- _Extracted data_
================
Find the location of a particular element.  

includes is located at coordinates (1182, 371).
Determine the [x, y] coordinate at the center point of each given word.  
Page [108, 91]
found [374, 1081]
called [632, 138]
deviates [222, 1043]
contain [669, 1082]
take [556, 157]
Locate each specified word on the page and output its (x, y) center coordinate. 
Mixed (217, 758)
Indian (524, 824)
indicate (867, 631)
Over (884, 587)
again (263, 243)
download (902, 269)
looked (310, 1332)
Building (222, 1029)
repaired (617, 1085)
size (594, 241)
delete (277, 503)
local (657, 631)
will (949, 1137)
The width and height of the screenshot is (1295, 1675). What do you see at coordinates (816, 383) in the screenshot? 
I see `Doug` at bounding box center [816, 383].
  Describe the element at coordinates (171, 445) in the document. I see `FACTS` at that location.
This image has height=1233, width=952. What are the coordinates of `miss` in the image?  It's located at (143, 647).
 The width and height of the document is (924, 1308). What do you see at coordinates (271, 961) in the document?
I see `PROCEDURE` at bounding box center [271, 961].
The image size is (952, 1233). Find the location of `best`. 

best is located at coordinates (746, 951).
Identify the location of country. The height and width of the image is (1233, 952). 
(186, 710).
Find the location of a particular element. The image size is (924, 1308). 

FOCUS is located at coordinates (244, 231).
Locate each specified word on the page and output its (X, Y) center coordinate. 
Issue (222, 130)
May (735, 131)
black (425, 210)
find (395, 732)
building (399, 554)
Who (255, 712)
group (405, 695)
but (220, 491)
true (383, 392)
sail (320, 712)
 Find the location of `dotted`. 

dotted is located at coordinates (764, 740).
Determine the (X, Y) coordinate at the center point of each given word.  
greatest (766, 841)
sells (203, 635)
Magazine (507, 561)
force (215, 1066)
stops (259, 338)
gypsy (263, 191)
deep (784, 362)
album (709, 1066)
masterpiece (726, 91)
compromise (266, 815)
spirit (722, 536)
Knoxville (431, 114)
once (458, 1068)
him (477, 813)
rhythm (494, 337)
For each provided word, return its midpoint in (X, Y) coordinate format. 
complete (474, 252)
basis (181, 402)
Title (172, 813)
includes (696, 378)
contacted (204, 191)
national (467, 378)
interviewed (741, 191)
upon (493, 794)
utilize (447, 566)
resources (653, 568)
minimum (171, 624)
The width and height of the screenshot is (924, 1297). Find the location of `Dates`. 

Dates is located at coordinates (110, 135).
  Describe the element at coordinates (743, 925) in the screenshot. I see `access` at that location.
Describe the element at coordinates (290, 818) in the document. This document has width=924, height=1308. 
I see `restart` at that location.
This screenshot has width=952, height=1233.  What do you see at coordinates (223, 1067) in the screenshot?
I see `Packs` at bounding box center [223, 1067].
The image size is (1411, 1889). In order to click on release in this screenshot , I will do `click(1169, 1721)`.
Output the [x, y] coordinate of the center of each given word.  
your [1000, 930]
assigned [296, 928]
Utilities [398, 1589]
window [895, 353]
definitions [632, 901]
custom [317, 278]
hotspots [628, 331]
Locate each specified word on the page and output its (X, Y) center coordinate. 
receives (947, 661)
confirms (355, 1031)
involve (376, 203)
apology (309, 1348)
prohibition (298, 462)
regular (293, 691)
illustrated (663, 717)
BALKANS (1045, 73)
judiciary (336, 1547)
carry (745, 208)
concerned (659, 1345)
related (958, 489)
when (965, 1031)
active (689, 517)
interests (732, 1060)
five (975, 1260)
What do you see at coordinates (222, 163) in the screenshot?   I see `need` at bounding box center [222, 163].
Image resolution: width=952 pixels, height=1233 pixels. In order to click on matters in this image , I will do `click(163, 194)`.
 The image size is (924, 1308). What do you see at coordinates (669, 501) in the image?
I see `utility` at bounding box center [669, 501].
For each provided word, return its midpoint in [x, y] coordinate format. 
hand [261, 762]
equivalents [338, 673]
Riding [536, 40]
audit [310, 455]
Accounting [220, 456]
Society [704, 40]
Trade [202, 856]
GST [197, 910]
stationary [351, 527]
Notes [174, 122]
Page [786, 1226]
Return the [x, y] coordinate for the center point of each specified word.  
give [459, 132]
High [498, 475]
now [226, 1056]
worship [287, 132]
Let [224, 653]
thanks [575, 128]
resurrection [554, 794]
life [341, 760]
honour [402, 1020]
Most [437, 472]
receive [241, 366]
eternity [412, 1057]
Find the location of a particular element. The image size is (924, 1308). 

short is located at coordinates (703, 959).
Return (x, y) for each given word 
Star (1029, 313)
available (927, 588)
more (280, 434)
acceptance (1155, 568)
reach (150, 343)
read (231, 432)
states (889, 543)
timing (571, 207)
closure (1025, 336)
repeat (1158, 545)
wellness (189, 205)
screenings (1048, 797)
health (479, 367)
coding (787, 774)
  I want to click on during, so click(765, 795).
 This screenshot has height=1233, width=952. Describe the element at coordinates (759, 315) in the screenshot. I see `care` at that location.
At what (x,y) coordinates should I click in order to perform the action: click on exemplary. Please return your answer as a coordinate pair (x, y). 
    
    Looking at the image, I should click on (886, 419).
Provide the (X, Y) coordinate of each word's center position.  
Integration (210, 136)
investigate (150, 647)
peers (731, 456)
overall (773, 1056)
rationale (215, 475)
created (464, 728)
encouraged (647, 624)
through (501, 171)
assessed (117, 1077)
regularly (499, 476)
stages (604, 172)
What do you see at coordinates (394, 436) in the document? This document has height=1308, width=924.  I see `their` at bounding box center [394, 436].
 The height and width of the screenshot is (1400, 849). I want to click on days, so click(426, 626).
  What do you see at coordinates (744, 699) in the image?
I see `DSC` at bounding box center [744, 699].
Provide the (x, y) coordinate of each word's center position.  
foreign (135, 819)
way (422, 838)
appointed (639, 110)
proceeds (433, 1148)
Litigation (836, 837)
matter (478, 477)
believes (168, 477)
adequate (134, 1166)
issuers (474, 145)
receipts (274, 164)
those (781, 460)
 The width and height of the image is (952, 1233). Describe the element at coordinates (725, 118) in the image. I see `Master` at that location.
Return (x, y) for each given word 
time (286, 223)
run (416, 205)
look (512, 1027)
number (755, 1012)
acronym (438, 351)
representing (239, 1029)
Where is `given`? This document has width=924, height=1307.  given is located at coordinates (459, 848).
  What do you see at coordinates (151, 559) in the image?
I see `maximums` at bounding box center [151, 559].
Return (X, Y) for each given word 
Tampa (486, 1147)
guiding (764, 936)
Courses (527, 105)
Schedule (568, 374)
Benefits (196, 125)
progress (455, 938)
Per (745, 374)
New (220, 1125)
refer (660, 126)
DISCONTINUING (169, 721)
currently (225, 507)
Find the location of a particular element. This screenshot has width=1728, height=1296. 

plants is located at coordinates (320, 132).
================
- _Do this_
Copy out the lines above, starting at the line containing "prohibition (298, 462)" and ending at the line containing "wellness (189, 205)", both included, without any change.

- _Written response_
prohibition (298, 462)
regular (293, 691)
illustrated (663, 717)
BALKANS (1045, 73)
judiciary (336, 1547)
carry (745, 208)
concerned (659, 1345)
related (958, 489)
when (965, 1031)
active (689, 517)
interests (732, 1060)
five (975, 1260)
What do you see at coordinates (222, 163) in the screenshot?   I see `need` at bounding box center [222, 163].
Image resolution: width=952 pixels, height=1233 pixels. In order to click on matters in this image , I will do `click(163, 194)`.
 The image size is (924, 1308). What do you see at coordinates (669, 501) in the image?
I see `utility` at bounding box center [669, 501].
For each provided word, return its midpoint in [x, y] coordinate format. 
hand [261, 762]
equivalents [338, 673]
Riding [536, 40]
audit [310, 455]
Accounting [220, 456]
Society [704, 40]
Trade [202, 856]
GST [197, 910]
stationary [351, 527]
Notes [174, 122]
Page [786, 1226]
Return the [x, y] coordinate for the center point of each specified word.  
give [459, 132]
High [498, 475]
now [226, 1056]
worship [287, 132]
Let [224, 653]
thanks [575, 128]
resurrection [554, 794]
life [341, 760]
honour [402, 1020]
Most [437, 472]
receive [241, 366]
eternity [412, 1057]
Find the location of a particular element. The image size is (924, 1308). 

short is located at coordinates (703, 959).
Return (x, y) for each given word 
Star (1029, 313)
available (927, 588)
more (280, 434)
acceptance (1155, 568)
reach (150, 343)
read (231, 432)
states (889, 543)
timing (571, 207)
closure (1025, 336)
repeat (1158, 545)
wellness (189, 205)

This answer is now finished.